家珣听了,扫向父亲,“您又想让他考好,又要剥夺他的复习时间,还要他两方都能兼顾,是不是太过贪心不知足?”
“那也是他活该!”徐盛年青着脸,“能轻松三十年不选,要怪就怪他蠢得可怜!”
家珣坐到床边,握住家汇搭在外面挂葡萄糖的手,帮他捂了捂才说:“爸爸,你忘了,他有权选择自己想要的生活,不是在意你们的感受,他完全可以甩手不干。”
“对,学你、学家裕,一个个喝了洋墨水,都要自由万岁!”
家珣极其厌恶他这些愚昧腐朽的老道思想,反驳道:“第一代经商第三十代仍旧经商,那我们自身活着的意义是什么?我们追求更高的价值有错么?”
徐盛年气得脸红脖子粗,“我和你妈妈生你养你一场,让你们打理家业,又哪里有错?”
“徐伯伯、家珣哥哥你们别吵了,千错万错都是我的错,如果能让家汇哥哥轻松一点,我愿意离开上海!”阿琅鼓起勇气颤声说:“毕竟我和哥哥没有怎样,你们不用有心理负担。”语毕,她转身大步流星地冲了出去,看到跟来的陈伯,她擦了把泪,可怜兮兮地问道:“姆妈是不是还在等着我?”

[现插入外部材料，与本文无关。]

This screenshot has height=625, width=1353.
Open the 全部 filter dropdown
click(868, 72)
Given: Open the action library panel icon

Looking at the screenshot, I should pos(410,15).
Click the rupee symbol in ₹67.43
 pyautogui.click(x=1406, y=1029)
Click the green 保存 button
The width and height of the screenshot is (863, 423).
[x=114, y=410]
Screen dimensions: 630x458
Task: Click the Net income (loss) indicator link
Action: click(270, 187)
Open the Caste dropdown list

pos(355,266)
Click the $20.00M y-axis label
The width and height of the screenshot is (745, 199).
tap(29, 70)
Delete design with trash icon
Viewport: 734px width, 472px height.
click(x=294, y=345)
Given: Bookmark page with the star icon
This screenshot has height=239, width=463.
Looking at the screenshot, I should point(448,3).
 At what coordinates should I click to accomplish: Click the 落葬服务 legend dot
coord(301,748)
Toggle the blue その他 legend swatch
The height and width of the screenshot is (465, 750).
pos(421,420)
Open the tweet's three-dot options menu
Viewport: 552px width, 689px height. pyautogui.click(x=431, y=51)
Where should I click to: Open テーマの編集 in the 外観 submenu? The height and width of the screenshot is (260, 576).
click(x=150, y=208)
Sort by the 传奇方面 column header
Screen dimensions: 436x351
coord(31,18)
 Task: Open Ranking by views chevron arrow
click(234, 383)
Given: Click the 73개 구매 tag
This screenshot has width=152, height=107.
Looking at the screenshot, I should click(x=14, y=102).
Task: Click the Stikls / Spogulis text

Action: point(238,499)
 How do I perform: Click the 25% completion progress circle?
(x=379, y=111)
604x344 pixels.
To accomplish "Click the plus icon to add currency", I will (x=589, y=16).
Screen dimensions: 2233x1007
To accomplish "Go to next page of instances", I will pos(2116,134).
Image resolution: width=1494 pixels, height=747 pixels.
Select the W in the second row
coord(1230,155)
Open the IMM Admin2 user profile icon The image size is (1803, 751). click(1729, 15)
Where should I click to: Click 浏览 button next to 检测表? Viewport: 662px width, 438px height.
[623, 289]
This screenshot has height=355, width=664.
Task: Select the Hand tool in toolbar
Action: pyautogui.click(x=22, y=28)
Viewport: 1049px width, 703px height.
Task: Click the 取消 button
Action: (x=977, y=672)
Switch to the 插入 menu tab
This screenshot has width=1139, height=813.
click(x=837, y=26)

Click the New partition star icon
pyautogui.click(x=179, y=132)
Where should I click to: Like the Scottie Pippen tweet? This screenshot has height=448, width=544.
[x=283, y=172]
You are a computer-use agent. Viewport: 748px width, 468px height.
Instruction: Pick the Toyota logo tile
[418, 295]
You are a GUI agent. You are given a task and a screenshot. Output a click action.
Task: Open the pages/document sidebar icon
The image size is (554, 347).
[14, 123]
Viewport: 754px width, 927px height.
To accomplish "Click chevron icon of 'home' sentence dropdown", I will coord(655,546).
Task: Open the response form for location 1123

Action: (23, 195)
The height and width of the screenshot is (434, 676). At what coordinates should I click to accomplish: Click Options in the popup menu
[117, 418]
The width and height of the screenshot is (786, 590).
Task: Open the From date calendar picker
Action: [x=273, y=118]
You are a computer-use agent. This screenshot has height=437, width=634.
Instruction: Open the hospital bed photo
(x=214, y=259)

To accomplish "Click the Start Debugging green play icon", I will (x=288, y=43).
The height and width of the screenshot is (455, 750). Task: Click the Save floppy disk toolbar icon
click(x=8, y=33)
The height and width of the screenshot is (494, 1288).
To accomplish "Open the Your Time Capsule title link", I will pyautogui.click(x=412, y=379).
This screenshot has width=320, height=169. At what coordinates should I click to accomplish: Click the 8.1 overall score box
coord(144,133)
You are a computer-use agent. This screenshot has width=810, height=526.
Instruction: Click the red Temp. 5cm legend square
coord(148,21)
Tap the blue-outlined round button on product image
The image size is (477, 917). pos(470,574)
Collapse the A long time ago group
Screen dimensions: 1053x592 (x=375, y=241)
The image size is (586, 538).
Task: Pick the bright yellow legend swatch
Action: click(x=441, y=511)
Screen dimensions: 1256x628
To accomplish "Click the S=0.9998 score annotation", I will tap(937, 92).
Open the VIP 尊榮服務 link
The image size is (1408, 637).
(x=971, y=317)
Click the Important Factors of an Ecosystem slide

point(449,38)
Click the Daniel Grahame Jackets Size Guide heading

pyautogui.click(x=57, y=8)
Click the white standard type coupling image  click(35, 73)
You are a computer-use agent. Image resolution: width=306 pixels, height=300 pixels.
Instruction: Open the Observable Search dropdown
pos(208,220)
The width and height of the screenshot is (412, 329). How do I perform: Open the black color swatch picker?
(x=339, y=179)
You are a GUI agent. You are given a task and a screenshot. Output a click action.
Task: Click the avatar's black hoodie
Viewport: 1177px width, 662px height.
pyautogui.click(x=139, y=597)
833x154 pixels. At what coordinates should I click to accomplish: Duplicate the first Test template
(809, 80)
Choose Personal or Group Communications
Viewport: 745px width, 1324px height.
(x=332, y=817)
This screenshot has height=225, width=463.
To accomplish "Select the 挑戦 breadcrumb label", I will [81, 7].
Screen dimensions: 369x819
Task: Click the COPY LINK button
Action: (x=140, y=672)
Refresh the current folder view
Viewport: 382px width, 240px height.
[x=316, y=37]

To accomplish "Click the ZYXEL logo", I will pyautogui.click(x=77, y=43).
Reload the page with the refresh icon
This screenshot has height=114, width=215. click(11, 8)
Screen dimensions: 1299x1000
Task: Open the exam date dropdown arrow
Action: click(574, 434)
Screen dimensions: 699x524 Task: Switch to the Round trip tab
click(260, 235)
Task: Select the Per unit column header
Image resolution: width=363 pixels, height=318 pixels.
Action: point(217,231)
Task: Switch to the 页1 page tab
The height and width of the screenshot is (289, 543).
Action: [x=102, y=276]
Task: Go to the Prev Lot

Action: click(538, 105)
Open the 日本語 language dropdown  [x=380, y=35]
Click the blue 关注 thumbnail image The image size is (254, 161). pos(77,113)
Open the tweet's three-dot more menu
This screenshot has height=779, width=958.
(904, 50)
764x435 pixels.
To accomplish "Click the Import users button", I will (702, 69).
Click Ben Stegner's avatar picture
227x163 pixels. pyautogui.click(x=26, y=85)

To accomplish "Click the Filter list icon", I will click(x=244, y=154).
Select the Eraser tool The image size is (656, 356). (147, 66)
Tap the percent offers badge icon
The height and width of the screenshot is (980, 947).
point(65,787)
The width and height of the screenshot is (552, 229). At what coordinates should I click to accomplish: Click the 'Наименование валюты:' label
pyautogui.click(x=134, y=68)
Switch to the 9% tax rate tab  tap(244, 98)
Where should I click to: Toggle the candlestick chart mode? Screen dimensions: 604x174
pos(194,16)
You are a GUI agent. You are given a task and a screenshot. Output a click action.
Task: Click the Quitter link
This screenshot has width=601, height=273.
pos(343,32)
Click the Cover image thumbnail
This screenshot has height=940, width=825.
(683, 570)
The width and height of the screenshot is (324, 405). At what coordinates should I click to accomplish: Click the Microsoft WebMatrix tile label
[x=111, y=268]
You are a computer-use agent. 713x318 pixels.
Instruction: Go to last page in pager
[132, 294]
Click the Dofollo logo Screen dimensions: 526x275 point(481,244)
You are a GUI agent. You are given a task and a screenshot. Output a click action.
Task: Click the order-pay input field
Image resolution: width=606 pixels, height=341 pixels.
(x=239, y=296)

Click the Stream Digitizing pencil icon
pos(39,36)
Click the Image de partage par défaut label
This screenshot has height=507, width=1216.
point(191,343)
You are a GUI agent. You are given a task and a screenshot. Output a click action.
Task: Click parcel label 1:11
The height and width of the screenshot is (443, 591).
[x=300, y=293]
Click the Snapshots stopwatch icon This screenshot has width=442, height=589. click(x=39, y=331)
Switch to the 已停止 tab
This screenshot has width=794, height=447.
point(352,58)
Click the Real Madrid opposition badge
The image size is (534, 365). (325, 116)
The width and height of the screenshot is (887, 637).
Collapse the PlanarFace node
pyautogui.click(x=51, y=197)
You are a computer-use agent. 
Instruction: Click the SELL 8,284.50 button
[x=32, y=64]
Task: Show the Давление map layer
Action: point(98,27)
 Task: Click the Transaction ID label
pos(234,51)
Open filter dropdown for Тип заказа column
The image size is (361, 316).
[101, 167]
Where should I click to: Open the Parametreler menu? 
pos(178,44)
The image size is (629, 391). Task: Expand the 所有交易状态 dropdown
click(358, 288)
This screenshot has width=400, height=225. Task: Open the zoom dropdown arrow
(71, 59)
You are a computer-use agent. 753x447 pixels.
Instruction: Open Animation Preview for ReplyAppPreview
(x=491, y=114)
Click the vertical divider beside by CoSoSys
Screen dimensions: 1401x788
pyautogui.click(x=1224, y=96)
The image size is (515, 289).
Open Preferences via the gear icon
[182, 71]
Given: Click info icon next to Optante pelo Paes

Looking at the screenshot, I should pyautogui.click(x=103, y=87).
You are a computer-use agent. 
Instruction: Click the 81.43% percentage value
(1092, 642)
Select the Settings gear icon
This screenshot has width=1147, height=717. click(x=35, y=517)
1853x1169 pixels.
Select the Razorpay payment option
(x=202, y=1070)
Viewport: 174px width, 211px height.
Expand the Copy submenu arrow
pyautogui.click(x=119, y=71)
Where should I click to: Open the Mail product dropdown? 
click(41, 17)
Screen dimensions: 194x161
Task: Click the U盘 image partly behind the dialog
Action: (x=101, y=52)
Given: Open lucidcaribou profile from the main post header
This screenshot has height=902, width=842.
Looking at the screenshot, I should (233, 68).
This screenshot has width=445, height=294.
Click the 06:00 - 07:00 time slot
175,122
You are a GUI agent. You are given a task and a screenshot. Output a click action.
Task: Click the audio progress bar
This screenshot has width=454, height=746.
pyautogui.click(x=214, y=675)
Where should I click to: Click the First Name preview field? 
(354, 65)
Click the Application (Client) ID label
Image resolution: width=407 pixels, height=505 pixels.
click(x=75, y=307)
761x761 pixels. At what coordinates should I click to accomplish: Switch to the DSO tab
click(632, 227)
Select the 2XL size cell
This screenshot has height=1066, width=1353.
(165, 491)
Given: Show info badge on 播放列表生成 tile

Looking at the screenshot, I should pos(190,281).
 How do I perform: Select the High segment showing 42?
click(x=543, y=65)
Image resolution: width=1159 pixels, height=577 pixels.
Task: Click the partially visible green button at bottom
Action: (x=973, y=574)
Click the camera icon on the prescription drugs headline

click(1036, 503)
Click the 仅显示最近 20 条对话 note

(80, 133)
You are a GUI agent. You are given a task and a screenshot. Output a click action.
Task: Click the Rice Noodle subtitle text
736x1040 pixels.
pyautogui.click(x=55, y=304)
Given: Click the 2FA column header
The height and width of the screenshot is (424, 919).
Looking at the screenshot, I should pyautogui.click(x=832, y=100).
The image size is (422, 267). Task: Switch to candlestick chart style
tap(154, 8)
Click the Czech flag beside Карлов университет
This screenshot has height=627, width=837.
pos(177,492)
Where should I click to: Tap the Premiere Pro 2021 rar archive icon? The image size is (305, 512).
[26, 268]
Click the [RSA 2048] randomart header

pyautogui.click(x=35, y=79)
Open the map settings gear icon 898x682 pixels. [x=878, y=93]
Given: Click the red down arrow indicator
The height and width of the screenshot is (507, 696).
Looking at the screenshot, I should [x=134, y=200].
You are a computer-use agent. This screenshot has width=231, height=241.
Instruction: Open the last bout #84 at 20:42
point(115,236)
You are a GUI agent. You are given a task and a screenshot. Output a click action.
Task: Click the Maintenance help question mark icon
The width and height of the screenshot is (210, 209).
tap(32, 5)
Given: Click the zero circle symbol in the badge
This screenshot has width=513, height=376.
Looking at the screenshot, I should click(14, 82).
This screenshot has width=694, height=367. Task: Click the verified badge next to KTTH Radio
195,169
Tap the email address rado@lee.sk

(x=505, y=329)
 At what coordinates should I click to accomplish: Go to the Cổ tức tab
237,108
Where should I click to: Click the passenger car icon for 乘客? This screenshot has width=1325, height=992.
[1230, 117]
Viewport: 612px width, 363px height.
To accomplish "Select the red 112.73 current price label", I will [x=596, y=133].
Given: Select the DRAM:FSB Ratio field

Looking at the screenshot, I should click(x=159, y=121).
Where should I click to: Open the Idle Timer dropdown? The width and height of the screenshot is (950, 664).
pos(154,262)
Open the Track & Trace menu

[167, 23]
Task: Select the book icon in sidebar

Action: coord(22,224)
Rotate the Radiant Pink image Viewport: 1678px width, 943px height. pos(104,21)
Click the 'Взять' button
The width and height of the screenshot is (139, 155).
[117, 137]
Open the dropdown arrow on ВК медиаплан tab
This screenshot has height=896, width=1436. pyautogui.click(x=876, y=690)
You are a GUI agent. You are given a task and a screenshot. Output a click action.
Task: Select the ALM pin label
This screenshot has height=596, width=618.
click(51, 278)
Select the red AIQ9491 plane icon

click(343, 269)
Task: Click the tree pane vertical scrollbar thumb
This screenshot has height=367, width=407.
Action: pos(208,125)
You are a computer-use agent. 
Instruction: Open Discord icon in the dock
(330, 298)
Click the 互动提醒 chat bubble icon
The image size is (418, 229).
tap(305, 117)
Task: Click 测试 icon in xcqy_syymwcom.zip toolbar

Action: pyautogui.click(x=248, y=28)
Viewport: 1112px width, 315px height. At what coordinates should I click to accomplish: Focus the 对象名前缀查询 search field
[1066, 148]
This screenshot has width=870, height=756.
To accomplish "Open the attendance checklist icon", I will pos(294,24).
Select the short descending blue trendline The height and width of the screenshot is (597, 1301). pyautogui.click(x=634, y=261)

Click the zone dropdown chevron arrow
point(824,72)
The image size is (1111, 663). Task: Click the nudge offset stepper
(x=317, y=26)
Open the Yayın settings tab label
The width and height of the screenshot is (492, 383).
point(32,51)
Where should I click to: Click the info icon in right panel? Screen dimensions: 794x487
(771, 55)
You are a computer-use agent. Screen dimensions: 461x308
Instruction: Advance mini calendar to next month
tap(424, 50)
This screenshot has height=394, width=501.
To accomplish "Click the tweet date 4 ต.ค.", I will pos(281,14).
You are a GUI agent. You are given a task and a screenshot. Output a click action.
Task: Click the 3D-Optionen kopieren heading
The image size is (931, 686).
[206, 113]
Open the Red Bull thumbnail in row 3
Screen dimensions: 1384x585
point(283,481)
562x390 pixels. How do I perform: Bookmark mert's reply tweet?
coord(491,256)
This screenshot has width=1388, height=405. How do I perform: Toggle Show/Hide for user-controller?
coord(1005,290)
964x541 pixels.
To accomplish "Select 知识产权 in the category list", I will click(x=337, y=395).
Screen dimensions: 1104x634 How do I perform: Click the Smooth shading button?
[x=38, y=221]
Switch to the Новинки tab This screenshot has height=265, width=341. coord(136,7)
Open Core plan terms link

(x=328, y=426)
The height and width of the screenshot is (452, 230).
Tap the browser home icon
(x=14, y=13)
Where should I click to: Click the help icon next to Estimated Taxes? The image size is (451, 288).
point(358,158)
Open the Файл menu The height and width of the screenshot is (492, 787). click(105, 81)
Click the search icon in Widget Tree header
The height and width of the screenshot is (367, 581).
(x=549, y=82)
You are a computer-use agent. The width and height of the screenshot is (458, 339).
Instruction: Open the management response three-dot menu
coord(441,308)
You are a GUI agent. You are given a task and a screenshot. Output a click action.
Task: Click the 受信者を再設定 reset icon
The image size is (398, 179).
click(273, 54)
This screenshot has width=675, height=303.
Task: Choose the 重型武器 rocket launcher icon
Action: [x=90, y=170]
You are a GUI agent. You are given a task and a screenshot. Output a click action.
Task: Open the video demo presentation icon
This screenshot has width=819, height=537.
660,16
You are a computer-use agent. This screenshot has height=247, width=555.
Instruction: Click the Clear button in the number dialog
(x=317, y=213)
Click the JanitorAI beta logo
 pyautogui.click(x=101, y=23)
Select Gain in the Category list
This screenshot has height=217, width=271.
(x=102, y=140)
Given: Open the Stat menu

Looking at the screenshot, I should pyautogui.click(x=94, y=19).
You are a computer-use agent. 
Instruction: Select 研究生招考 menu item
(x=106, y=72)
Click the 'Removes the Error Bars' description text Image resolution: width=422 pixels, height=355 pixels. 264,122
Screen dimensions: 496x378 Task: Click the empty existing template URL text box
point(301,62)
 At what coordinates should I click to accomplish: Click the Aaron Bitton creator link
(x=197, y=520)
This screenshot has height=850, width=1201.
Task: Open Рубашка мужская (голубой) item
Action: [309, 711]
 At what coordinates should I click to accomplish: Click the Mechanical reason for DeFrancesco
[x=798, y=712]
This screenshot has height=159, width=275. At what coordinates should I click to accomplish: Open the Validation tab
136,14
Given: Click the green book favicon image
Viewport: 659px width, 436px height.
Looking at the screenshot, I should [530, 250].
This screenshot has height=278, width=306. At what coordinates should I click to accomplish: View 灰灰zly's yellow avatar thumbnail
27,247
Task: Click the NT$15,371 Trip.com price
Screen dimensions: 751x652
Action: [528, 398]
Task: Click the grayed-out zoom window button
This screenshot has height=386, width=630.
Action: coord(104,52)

“对,我让她去睡她都不肯。”陈伯说完,慰声问道:“怎么又哭了?”
阿琅抽泣,“大家因为我弄得都不高兴,实在不行的话,我同姆妈回香港算了。”
陈伯面色紧张,“你这孩子说得什么话,你都同家汇订婚了,你可不许抛下他。”
阿琅没有回答,她跑到拐角处,看着没有丝毫动静的手机,急得指尖打颤,她和戚以安约定好了,十点前无论是好是坏都要知会她,眼下过了一刻钟,竟然没有丝毫动静。
翻出通讯录,她正纠结着要不要拨过去时,家珣追了上来,她迅速将手机放回口袋,佯笑着说:“家珣哥哥,你不用管我的。”